We've been seeing a lot of road trips, these past few weeks of lockdown, and I wonder whether escapism is about to give way to the rubbing of salt into wounds. The journey undertaken in Elfar Adelsteins' End of Sentence, a film at once meandering and stubbornly middle-of-the-road, is prompted and sustained by the usual movie contrivance: we're watching an estranged father-and-son pair setting out from the US to Ireland so as to scatter the ashes of the wife-and-mother who briefly united them. The path to final-reel reconciliation is smoothed over by a couple of thoughtful lead performances. As the father, Frank, Adelsteins has cast John Hawkes, an actor who's been underutilised or simply selective indeed since the showcase of 2013's The Sessions. This feels like the kind of project an agent advises their client to take on to keep their hand in and visibility up rather than because anyone has especially high hopes for the project, but Hawkes is too skilful not to do something quietly memorable with the material. Pitching Frank at the intersection of milquetoast and doormat - introducing a man who's innately timid and conservative in his thinking, unable to fathom even the idea of operating outside the rules - he then layers in the sort of gentleness and decency James Stewart brought to many of his midlife roles.

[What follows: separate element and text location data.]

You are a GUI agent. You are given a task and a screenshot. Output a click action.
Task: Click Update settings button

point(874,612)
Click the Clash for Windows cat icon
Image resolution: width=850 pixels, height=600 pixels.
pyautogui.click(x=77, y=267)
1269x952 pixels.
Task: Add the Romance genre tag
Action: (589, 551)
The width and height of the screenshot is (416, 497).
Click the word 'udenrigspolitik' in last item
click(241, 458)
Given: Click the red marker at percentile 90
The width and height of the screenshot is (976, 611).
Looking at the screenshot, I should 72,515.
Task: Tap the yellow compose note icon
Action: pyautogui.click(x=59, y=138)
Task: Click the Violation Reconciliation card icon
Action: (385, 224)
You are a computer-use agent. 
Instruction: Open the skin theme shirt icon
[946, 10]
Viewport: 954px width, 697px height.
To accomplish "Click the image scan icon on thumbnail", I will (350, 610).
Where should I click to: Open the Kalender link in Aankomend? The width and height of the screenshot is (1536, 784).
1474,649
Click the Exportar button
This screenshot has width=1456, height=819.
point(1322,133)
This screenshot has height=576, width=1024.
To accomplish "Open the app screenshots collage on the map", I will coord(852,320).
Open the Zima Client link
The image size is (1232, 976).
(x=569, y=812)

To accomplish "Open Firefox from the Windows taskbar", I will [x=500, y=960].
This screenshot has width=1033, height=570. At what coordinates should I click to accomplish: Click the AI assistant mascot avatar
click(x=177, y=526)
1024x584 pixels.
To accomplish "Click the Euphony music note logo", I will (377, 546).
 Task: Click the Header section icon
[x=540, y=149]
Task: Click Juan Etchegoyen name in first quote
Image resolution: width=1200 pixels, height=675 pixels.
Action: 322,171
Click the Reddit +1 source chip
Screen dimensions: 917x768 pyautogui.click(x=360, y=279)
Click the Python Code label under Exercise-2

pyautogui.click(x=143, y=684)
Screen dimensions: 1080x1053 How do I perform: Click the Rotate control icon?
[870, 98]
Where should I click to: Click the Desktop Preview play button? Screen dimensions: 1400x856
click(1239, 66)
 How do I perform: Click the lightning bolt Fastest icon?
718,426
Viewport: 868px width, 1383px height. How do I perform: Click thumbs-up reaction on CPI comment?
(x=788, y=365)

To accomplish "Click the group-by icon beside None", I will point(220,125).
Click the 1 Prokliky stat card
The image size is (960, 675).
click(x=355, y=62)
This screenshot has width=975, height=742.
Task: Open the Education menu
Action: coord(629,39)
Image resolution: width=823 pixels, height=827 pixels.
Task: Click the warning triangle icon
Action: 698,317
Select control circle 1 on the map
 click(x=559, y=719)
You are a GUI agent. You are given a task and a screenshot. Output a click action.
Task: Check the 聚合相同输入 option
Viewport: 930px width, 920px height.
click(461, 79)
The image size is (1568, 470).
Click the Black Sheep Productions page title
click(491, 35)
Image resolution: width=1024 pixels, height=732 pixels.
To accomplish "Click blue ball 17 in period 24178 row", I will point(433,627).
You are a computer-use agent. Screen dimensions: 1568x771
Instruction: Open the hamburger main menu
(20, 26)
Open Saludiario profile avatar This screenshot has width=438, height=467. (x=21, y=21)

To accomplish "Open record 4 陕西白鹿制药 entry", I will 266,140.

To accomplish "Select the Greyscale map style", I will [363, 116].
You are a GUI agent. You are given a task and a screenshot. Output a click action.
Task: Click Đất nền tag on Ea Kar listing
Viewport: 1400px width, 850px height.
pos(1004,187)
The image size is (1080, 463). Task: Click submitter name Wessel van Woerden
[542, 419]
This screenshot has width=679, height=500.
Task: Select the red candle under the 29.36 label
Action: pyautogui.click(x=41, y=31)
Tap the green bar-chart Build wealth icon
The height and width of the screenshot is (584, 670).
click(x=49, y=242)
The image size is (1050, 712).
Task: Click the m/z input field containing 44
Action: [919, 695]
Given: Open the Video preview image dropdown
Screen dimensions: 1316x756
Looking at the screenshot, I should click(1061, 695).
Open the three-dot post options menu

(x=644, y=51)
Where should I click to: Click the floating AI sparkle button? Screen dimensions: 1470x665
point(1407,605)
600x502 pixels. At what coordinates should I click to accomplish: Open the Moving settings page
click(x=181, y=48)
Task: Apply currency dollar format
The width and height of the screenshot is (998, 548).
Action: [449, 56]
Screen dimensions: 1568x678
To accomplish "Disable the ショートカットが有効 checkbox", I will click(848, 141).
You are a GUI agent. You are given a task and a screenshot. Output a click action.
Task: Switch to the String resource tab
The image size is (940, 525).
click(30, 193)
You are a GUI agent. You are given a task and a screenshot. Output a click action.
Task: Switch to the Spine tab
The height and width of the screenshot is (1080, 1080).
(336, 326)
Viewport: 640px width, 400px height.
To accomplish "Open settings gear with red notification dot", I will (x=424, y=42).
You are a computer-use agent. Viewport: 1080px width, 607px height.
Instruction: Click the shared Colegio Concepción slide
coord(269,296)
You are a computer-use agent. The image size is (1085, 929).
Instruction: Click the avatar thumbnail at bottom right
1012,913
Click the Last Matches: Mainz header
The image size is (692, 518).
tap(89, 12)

We feel for this guy, not least because we fear it may now be too late for him to change.

As the son, Sean, emerging from jail with only scowls for the man who watched his mother wither away, the still semi-cherubic Logan Lerman doesn't immediately suggest car thief, ex-con or delinquency in any form, really, but then Michael Armbruster's script knocks the character's prison-sharpened edges off within half an hour. What follows is a film that falls into familiar, reassuring rhythms, and operates within strict limitations; however many miles it puts between its characters and California, it never strays too far from the American cinema's time-honoured, ever-more-careworn father-son axis. (The film understands Frank, because it's a bit of a Frank itself.) Sarah Bolger, as a passing pick-up called Jewel, brushes the corrosion off a rental car's battery cables and briefly does something not dissimilar to the film: End of Sentence becomes a sparkier ride whenever she's around. Yet she's mostly confined to the backseat, put there to illustrate that Sean hasn't been too gravely damaged by his time behind bars, and to bring the tension between the boys back to the surface going into the final stretch, before being immediately forgotten about. If it's not in any way cutting-edge - last week's Cowboys and Once Upon a River felt fresher, and one of those was set in 1977 - it's far from the worst way to spend a wet afternoon indoors. Adelsteins milks his one helicopter shot of the car passing through spectacular coastal scenery, and the taproom scenes may prompt a measure of nostalgia for the warmth of indoor drinking, though even here Armbruster tends to fall back on Hollywood-Oirish cliché: you are hereby given notice this is one of those films where a pipe-and-fiddle band lurks in the corner of every bar, just waiting to break into "Dirty Old Town".

End of Sentence is now streaming via Prime Video.